Net Repayments of Debt in 2008
     During the first nine months of 2008, we repaid $2.5 billion in outstanding credit facility and commercial paper borrowings primarily with proceeds received from the sales of assets under our African divestiture program and cash generated from operations. Also, during the first nine months of 2008, virtually all holders of exchangeable debentures exercised their option to exchange their debentures for shares of Chevron common stock owned by us. The debentures matured on August 15, 2008. In lieu of delivering our shares of Chevron common stock, we exercised our option to pay the exchanging debenture holders cash totaling $1.0 billion. This amount included the retirement of debentures with a book value of $652 million and a $379 reduction of the related embedded derivative option’s balance.
Repurchases of Common Stock in 2008
     During the first nine months of 2008, we repurchased 6.5 million common shares for $665 million, or $102.56 per share. The 6.5 million shares include 4.5 million shares that were repurchased under our 50 million share repurchase program and 2.0 million shares that were repurchased under our ongoing, annual stock repurchase program.
Redemption of Preferred Stock in 2008
     On June 20, 2008, we redeemed all 1.5 million outstanding shares of our 6.49% Series A cumulative preferred stock. Each share of preferred stock was redeemed for cash at a redemption price of $100 per share, plus accrued and unpaid dividends up to the redemption date.
Dividends
     Our common stock dividends were $213 million and $211 million (quarterly rates of $0.16 per share) in the first nine months of 2009 and 2008, respectively. Our preferred dividends were $5 million in the first nine months of 2008 prior to the June 20, 2008 redemption.
Liquidity
     Our primary source of capital and liquidity has historically been our operating cash flow and cash on hand. Additionally, we maintain revolving lines of credit and a commercial paper program that can be accessed as needed to supplement operating cash flow. Other available sources of capital and liquidity include the issuance of equity securities and long-term debt. We estimate these capital resources will provide sufficient liquidity to fund our planned uses of capital.
Operating Cash Flow
     Our operating cash flow is sensitive to many variables, the most volatile of which is pricing of the oil, natural gas and NGLs we produce. Due to sharp declines in commodity prices, our operating cash flow decreased approximately 60% to $3.3 billion in the first nine months of 2009 compared to the first nine months of 2008. In spite of the recent commodity price declines, we expect operating cash flow will continue to be a primary source of liquidity, and we will need to manage our capital expenditures and other cash uses accordingly.

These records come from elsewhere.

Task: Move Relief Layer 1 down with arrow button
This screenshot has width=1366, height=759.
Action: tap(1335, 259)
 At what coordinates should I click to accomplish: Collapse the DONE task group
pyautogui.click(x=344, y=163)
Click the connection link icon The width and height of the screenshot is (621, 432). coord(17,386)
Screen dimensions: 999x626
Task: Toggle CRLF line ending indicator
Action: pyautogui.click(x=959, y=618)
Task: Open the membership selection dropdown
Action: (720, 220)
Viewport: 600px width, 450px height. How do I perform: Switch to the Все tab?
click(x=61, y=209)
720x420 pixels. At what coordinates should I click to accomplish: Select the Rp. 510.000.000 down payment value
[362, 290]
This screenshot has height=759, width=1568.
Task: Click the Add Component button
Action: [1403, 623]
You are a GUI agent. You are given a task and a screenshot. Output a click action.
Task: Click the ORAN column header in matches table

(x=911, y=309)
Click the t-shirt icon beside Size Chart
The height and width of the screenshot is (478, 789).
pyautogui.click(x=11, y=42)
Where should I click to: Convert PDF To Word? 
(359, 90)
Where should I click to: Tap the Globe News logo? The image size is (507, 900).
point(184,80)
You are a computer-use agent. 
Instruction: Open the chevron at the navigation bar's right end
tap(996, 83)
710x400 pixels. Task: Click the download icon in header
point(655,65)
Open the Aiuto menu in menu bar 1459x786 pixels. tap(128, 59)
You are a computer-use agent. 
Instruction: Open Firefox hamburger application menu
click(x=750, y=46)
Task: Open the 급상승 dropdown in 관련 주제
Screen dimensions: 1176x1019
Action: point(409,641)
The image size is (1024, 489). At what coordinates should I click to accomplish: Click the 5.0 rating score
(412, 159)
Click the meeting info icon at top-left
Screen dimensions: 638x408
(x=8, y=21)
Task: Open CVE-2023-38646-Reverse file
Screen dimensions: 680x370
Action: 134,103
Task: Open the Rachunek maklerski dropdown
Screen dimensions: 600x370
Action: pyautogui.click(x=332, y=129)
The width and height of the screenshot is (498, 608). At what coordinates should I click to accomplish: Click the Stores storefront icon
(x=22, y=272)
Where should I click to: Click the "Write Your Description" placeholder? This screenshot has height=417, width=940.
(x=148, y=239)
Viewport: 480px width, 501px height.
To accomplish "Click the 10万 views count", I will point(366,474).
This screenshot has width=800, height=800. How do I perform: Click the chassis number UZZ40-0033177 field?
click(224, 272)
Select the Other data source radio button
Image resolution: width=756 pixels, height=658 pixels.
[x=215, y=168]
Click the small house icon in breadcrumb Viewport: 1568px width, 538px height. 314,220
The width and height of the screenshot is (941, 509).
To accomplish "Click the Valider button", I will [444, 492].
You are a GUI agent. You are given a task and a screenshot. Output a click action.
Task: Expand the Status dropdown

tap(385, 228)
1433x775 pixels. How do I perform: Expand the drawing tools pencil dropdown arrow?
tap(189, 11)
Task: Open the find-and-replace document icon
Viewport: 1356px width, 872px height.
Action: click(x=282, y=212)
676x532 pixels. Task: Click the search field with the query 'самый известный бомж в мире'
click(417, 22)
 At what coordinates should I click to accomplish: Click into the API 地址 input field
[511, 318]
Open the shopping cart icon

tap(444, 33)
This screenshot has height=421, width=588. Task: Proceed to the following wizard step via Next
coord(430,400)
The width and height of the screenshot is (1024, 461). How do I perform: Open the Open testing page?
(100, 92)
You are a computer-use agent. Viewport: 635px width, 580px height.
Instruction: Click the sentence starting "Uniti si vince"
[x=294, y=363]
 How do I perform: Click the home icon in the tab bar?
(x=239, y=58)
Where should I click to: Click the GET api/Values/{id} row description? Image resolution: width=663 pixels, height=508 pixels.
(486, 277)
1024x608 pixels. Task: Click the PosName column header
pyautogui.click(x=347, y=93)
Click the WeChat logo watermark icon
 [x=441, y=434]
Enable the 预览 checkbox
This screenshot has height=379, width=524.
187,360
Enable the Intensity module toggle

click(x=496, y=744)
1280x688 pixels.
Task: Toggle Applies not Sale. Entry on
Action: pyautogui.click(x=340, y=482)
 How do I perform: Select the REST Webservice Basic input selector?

     However, as a result of depressed commodity prices, debt borrowings have been a significant source of liquidity during 2009. During the first nine months of 2009, our net borrowings of long-term debt and commercial paper totaled $1.6 billion. Additionally, based on near-term price expectations, we anticipate borrowing additional commercial paper during the remainder of 2009 to assist in funding our planned capital expenditures and other capital uses.
Credit Lines
     As of November 2, 2009, we had $2.0 billion of available capacity under our syndicated, unsecured credit facilities that can be used to supplement our operating cash flow and cash on hand to fund our capital expenditures and other commitments.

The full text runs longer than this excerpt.